___ PASSAGE SHOWN


  12. I understand something happened in the UK yesterday which may effect currencies & travel within Europe? Nothing, no….never mind.

    Regarding the F-16’s being scrambled, wasn’t that the same protocol on 9/11/01? I remember fighters being scrambled for golfer P Stewart’s ill-fated flight in 1999. Just asking since nary a single fighter jet was to be found that horrible morning.

  13. I think this entire thing is an overreaction and ridiculous! Again a poor guy with Mental Health issues is not only treated like a criminal hes treated like a terrorist! This is STUPID! You idiots that are scared to fly STAY HOME and stop this… Your scared of people that dont look or sound or act like you and your causing so many headaches for those HUMANS as well as the rest of us.. Again this was not necessary and it cost untold amounts of thousands of dollars, problems for that boy and delays for everyone else.

  14. The US Air National Guard has a lot of F-16s based at Tucson Airport, they run training operations for US pilots and international allies on a daily basis. They probably had the aircraft running maneuvers nearby and decided to use it as a training opportunity. If you’ve ever flown out of Tucson airport you probably saw 3-4 F-16s taking off or landing together while you waited for your flight.

    Source: https://en.wikipedia.org/wiki/Tucson_Air_National_Guard_Base

  15. @RoloT – If you read the accounts of the P. Stewart crash, the fighter pilot was already flying nearby for unrelated reasons and the intercept still occurred almost an hour and a half after contact with the plane was last made.
    You can read the 9/11 reports for more detail, but basically the NORAD/USAF/FAA wasn’t prepared for a 9/11 type scenario.

______
___ DATASET EXTRACT

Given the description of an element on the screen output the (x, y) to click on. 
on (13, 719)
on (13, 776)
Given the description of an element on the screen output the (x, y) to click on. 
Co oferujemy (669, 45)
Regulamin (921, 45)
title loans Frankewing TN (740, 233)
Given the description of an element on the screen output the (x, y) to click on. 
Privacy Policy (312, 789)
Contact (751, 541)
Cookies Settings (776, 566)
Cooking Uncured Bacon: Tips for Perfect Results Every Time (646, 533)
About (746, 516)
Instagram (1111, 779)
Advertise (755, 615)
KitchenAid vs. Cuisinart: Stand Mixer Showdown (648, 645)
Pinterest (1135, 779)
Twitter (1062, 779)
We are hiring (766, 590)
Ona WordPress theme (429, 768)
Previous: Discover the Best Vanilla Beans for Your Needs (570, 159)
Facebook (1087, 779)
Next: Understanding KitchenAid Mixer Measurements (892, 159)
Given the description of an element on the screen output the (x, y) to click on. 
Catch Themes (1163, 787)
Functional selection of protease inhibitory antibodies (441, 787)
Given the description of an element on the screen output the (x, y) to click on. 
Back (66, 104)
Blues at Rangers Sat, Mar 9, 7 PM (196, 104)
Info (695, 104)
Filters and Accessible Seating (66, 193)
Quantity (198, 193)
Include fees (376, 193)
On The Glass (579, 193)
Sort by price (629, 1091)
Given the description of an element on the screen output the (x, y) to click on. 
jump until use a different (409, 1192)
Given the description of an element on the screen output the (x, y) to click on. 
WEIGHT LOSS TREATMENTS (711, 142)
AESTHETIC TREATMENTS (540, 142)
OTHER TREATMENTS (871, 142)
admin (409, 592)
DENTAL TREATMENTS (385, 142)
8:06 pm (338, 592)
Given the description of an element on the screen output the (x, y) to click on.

______

EXERCISE INSTRUCTIONS:
Extend the reader comments on the F-16 scramble with further entries, beginning after the last comment shown.

ANSWER SECTION:
  16. Fuss about nothing. Some of these FAs need to contemplate retirement or alternative employment. They make Nurse Ratched look professional and caring.

  17. It’s all about making visual contact with the aircraft, as others have noted above. A fighter pilot in a military aircraft can safely fly close enough to the other aircraft to see into the cockpit (understand who’s in control) and to a limited degree into the cabin. They can also observe small changes in course, altitude, etc, which wouldn’t necessarily be obvious over radar.
    The visual deterrent to the unruly passenger is a helpful secondary benefit.

  18. Thanks. I had the same question mark over my head. Seemed to be a fairly benign situation. ^ Comments make sense.

  19. “Was The Government Prepared To Shoot Down A Delta Regional Jet?”

    My first thought was that finally the government had gotten serious about disciplining the airlines for constantly shrinking legroom and seat width.

  20. Was I the only one thinking that two first class seats just opened up on the flight and how are they going to know who was supposed to be upgraded? 🙂

  21. Ok, after reading the article and the various comments back and forth, I have a question !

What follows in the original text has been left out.